**Goal**
Can you quote, word for word, the stretch of the Front Range road race thread from "# Information on" through "for not racing?"?

**Reading passage**
* BEGIN *

# Information on Front Range Road Races



## Pablo (Jul 7, 2004)

Now that I no longer live in Boulder, I'm finding it harder to figure out when and where future races are. 

Does anyone have any websites or other resources to help me plan out my excuses for not racing?


----------



## shongalola (Nov 2, 2005)

www.americancycling.org


----------



## SlowBikeRacer (Nov 7, 2005)

http://www.cyclingevents.com/RaceCalendars/ColoradoCalendar2007.aspx


----------



## johngfoster (Jan 14, 2005)

Assuming you have a USA Cycling racing licence, log in on www.usacycling.org and it should list all the local races in the next few months on the right side of the page.


----------



## fleck (Mar 25, 2005)

johngfoster said:


> Assuming you have a USA Cycling racing licence, log in on www.usacycling.org and it should list all the local races in the next few months on the right side of the page.


Except he was asking about racing in CO. There might be 1 or 2 USCF races in the state that aren't hosted by a university... the rest are at the above link www.americancycling.org
the ACA is the old BRAC for the OP...

good sources in the state:
www.americancycling.org
www.dbcevents.com
www.boulderracing.com
www.coloradousac.org/road/
http://cyclingevents.com/

and the local arguing forum
www.tetoncycling.com

fitness testing/ bike fits etc:
http://icphbalance.com/
http://www.bch.org/sportsmedicine/


----------

* END *

**Supplied data**
* BEGIN *

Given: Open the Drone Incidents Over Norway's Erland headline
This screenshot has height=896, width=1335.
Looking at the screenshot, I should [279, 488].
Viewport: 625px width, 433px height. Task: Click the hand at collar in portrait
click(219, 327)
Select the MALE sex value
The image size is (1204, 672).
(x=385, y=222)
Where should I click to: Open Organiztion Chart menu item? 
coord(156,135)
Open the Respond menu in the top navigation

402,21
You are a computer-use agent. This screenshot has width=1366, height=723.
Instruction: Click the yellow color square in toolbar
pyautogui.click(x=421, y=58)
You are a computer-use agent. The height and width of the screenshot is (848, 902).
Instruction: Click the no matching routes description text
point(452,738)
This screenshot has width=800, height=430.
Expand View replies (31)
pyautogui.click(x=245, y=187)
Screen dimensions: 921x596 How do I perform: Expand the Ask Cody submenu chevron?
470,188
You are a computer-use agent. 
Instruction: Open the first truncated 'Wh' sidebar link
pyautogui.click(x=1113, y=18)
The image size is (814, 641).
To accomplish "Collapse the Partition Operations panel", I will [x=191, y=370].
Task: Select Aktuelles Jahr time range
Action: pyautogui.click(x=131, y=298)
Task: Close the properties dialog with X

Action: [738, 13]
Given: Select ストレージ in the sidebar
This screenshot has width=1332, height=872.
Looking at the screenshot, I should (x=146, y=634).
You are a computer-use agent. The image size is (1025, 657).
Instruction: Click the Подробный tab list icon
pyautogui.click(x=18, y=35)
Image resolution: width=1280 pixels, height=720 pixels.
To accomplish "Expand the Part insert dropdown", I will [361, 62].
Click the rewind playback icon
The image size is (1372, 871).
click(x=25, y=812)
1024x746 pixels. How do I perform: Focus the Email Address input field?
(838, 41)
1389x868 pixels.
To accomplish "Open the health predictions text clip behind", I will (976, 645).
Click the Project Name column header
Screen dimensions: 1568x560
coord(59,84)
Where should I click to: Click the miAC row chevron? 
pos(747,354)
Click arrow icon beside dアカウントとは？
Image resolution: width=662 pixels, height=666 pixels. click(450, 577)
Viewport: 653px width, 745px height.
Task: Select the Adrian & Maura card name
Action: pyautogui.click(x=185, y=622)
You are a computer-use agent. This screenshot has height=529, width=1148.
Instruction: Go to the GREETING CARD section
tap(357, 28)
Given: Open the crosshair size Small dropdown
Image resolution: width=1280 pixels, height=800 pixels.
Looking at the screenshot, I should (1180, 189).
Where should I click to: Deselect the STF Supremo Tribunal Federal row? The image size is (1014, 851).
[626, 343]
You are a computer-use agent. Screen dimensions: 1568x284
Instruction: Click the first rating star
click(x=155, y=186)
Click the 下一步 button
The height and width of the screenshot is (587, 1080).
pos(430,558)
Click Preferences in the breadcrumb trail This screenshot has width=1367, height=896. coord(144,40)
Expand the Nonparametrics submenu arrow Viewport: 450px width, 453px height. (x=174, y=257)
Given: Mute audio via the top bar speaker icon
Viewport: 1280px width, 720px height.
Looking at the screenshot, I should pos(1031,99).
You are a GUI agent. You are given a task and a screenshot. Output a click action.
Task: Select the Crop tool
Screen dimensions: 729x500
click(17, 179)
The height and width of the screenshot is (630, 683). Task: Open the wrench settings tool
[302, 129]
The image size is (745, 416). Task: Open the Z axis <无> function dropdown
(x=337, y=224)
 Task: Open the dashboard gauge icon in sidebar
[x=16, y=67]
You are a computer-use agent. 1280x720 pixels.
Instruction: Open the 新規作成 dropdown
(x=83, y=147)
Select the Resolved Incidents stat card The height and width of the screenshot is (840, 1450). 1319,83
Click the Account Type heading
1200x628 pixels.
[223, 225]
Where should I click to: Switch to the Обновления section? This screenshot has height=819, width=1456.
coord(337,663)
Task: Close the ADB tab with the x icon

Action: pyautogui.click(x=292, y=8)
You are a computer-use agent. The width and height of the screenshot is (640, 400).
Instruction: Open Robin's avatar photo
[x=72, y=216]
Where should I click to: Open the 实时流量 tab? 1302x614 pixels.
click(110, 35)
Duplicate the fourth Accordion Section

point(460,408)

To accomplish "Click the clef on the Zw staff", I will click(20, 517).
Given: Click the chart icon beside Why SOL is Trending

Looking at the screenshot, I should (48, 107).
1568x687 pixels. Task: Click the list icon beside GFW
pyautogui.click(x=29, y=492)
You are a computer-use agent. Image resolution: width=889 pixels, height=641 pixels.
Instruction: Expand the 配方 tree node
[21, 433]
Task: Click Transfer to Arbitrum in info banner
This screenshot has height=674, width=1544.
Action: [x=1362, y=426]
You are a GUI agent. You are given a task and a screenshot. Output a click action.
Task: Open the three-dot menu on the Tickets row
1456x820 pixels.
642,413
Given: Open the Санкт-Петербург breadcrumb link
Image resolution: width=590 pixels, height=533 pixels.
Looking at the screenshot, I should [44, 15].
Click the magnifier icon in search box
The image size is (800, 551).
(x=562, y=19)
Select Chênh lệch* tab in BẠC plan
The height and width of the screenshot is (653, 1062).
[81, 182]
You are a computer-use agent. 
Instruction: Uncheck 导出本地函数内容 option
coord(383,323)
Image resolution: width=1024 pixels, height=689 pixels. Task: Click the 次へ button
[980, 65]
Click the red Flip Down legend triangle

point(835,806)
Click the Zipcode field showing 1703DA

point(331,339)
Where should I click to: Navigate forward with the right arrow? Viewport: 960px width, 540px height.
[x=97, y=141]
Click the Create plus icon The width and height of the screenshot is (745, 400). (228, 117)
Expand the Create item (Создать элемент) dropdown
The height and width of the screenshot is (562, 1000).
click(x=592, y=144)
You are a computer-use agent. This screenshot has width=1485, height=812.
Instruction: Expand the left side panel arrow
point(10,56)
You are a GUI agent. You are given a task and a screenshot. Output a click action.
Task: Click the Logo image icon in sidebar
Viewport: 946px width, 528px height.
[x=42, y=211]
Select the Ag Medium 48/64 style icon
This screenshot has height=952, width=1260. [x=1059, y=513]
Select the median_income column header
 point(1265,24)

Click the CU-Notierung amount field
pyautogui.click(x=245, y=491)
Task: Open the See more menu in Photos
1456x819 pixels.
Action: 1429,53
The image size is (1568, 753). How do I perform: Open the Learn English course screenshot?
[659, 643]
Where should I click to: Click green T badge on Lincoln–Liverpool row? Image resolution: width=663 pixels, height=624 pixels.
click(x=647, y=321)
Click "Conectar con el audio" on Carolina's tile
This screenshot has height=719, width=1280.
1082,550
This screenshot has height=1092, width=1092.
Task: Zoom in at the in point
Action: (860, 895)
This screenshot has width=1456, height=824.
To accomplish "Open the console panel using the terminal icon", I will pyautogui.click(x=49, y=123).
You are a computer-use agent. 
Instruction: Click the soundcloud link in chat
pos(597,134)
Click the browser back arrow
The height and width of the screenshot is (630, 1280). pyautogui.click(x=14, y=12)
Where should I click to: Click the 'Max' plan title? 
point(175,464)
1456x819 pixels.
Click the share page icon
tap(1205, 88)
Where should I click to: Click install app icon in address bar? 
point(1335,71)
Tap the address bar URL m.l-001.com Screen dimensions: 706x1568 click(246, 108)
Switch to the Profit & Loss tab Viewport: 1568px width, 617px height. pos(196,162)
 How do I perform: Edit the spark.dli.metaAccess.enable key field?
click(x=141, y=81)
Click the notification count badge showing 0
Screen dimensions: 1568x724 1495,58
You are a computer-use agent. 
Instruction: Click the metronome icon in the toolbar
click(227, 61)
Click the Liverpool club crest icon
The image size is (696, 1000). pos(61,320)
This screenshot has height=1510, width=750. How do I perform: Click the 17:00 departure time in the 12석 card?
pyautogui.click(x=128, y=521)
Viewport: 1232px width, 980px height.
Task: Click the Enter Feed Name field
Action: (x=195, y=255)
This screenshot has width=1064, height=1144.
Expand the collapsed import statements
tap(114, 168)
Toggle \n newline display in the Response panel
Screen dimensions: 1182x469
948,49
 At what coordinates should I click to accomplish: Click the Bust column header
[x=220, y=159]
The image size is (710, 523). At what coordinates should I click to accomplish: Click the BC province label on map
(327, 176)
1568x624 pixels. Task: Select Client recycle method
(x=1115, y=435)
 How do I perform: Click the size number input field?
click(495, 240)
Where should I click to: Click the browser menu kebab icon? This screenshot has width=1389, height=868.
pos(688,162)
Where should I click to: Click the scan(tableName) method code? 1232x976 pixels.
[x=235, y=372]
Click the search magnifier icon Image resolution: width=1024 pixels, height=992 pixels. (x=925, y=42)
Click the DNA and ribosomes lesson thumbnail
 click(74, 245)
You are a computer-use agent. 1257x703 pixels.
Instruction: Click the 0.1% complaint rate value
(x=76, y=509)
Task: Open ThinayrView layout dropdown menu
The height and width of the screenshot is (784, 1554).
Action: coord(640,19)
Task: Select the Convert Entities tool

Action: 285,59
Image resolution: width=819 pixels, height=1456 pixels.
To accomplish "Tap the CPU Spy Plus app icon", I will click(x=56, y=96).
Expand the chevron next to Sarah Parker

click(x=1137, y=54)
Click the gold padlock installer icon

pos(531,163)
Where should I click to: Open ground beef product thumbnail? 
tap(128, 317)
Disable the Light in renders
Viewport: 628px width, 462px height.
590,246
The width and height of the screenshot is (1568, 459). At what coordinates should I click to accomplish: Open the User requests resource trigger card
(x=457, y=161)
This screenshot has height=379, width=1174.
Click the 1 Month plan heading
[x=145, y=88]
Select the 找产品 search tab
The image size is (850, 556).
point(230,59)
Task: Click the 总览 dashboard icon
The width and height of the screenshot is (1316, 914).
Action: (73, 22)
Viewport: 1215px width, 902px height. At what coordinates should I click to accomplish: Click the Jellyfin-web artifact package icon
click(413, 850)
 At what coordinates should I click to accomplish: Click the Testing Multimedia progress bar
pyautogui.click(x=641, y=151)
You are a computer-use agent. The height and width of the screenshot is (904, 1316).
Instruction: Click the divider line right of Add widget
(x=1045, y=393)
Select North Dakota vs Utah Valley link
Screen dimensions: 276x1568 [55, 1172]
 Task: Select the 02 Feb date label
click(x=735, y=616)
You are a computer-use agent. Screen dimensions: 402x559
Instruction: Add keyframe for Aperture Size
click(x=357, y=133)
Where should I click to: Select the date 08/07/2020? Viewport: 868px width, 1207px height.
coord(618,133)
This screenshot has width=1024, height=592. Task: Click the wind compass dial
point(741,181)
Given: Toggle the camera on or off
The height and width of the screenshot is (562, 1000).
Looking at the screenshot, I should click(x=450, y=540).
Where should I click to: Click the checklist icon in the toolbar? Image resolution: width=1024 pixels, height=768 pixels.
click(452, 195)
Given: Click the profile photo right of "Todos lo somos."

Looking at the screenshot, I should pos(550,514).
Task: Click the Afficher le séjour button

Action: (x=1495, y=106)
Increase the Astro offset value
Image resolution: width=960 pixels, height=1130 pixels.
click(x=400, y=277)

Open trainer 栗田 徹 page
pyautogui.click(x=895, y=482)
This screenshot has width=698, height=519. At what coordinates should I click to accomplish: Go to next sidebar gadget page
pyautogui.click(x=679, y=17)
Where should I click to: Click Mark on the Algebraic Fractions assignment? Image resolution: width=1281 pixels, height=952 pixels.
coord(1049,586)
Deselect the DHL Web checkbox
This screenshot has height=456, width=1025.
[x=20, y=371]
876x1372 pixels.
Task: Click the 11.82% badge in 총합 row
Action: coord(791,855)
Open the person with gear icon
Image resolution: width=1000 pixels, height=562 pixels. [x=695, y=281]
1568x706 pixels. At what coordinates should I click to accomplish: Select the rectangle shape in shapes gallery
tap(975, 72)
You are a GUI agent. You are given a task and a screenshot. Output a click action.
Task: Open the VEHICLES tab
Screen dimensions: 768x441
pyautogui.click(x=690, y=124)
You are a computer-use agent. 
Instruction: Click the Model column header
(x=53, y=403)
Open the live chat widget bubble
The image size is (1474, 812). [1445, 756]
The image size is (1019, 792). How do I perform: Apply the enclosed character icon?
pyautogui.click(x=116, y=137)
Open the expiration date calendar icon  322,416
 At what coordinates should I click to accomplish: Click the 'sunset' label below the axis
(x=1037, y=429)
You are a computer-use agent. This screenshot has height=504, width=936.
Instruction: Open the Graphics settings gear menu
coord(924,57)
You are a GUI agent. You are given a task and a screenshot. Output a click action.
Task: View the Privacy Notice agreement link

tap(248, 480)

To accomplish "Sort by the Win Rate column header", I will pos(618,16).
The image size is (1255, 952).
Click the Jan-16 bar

* END *

**Completed exercise**
# Information on Front Range Road Races



## Pablo (Jul 7, 2004)

Now that I no longer live in Boulder, I'm finding it harder to figure out when and where future races are. 

Does anyone have any websites or other resources to help me plan out my excuses for not racing?